Снег бил в лицо, мокрый и противный. Ветер свистел. Больше не ответил никто.





— Ну, пошла жара в хату, — укоризненно сказал старый Богдан, выходя следом. — Оденьтесь хотя бы, пан!

В голове сразу все сложилось, пока я натягивал пальто, не попадая в рукава. Конечно, ее нет на кухне, и вообще в доме, и искать не стоит, конечно, она ушла, странно, что только сейчас. И я бы ушел на ее месте…

Старый Богдан сразу направился к калитке.

— Вы куда? Зачем?

— Следы искать! — он поднял воротник повыше. — Они будут только там, если будут!

— Почему?

— Потому что, — он взял меня за руку и указал под ноги. — Здесь, под стеной, ветер не дул с семи часов. Я заметил, когда он переменился. Привычка.

Он наклонился низко и воскликнул:

— Вот!

По снегу протянулась цепочка следов, снег все равно её частично занёс, но контуры различить можно было — отпечатки узких ног, для ребенка размер слишком большой, для взрослого — слишком маленький.

— Она?

— Я же говорю вам, не знаю. Слышал, что вроде дверь входная открывалась, а потом выходил кто-то, но когда — из головы вылетело. Вот ветер я приметил. Он до семи часов дул вдоль улицы, а после семи — как раз в стену со стороны сада. Значит, тогда она и ушла, а то б мы следов не видели.

— Что же вы не посмотрели! Она же без пальто ушла, она же замёрзнет…

— Если б я знал! Ушла, да… Бедному всегда ветер в глаза. Может, она знала, куда идти?

Я не стал его слушать и ничего ему говорить. А ведь его я тоже зря обидел, он за ней и не следил, это я знал, что ей плохо.

Лестница под ногами мокрая и скользкая, и это всего лишь с моих ботинок снег. Какую песню она пела совсем недавно?

В сырую темную ночь блуждал человек без сил,

И никто не хотел ему помочь, как бы он ни просил.

— Гедвика пропала!

Они все обернулись: у отца было привычное недовольное выражение, у деда — обеспокоенное, Катержинка прижимала к себе роскошную куклу и вообще меня не заметила. А мама… У нее на лице тоже было раздражение. Она ещё улыбалась, поправляя украшение на голове (кажется, новое, значит, это и был подарок), но глаза уже были совсем стеклянными.

— Марек, где ты бегаешь? И в каком ты виде!

— Гедвика пропала, ее нигде нет. Она ушла, совсем, на улицу, там же снег, мама!
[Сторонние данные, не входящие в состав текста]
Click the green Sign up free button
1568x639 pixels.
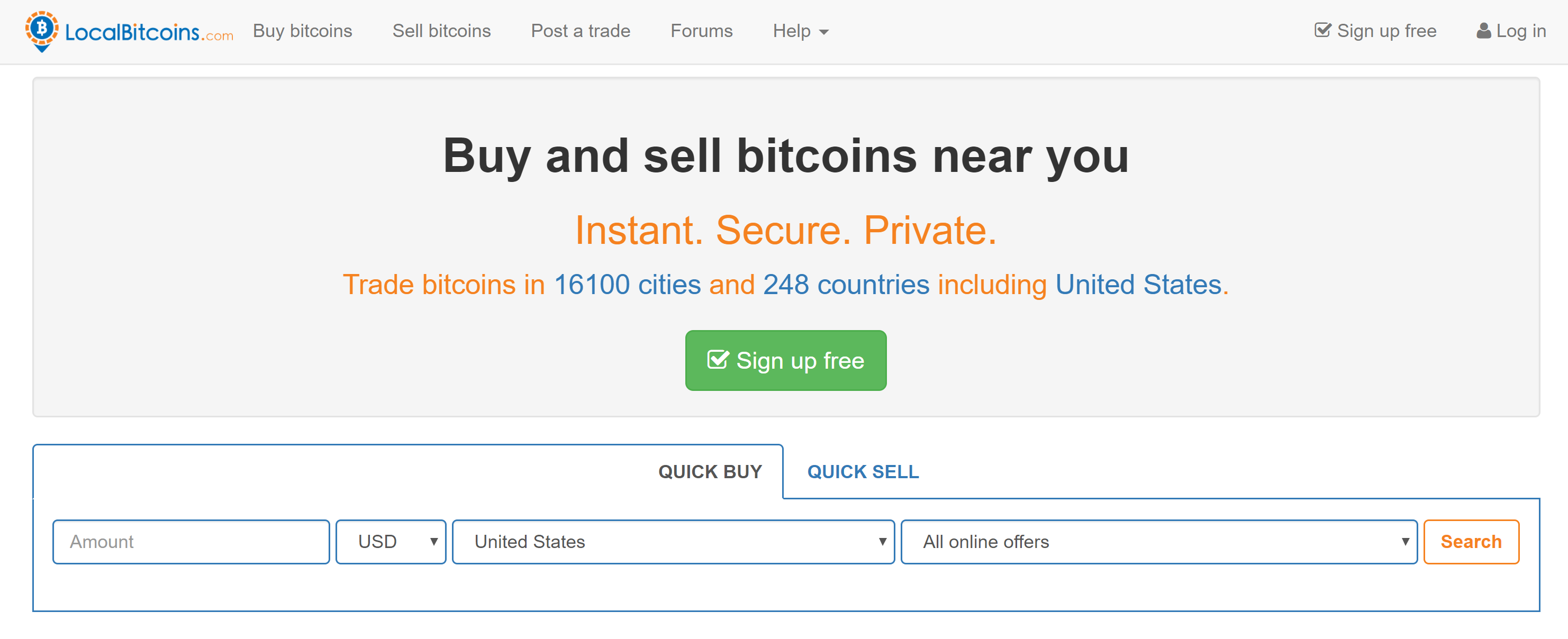pos(785,360)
Теперь она и улыбаться перестала. А отец побледнел. Ему это сулило неприятности.

— Как ушла? — закричал он. — А если она замёрзнет, это же подсудное дело!

— Марек, а чего ты не смотришь, что тебе подарили? — запищала Катержинка. Она одна ничего не поняла.

— Давно? — спросил дед.

— После семи, там следы остались!

— Да никуда она не ушла! — лицо у матери покрылось красными пятнами. — Сидит и хнычет где-то, это невыносимая девчонка, она нарочно хотела испортить лучшие минуты!

— А кто ушел, праздник ушел? — спросила Катержинка. Отец позвонил в колокольчик у стены:

— Искать надо! Пусть Богдан идёт на поиски, быстро!

— В доме где-то, — кричала мать, — в доме! Она не дура, она себе на уме, она спряталась, чтобы позлить нас!

Позади меня послышались тяжёлые шаги. Это был садовник, он почти бегом поднялся по лестнице и теперь часто дышал.